____ Input rows

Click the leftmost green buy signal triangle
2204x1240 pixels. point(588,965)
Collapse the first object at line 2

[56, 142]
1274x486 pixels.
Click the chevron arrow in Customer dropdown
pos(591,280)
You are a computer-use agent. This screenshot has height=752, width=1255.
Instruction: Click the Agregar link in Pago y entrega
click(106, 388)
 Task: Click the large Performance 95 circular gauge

________

Task prompt: Please write out the records word for word, starting with the line that contains "1274x486 pixels." and going on through the end of the records.

Answer to this task:
1274x486 pixels.
Click the chevron arrow in Customer dropdown
pos(591,280)
You are a computer-use agent. This screenshot has height=752, width=1255.
Instruction: Click the Agregar link in Pago y entrega
click(106, 388)
 Task: Click the large Performance 95 circular gauge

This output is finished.